*** Provided records

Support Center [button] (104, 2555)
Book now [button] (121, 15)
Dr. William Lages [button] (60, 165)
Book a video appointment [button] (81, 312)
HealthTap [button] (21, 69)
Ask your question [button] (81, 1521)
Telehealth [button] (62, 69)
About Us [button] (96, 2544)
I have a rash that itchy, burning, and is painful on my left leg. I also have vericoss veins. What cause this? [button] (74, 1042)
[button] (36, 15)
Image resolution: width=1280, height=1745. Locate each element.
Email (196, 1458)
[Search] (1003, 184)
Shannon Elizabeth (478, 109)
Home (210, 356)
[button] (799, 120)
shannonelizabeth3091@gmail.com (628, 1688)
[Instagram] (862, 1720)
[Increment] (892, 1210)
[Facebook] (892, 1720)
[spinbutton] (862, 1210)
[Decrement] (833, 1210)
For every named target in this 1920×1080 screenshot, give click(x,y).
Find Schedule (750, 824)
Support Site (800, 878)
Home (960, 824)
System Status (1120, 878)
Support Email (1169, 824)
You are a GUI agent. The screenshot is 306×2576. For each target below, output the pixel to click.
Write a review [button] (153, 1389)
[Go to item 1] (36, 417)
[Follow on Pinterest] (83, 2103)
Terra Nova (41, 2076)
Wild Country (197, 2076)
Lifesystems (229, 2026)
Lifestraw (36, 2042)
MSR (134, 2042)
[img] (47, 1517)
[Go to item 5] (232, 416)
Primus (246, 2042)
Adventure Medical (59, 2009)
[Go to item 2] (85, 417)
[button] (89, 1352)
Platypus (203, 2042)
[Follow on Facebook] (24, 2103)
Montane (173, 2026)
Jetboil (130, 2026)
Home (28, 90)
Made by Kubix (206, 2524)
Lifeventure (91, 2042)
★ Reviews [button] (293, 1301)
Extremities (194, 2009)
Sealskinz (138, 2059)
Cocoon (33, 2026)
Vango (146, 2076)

******

> _Required work_: Which of the lines above hold the string "click"? Copy each one.

> _Reply to the exercise_:
For every named target in this 1920×1080 screenshot, give click(x,y).
You are a GUI agent. The screenshot is 306×2576. For each target below, output the pixel to click.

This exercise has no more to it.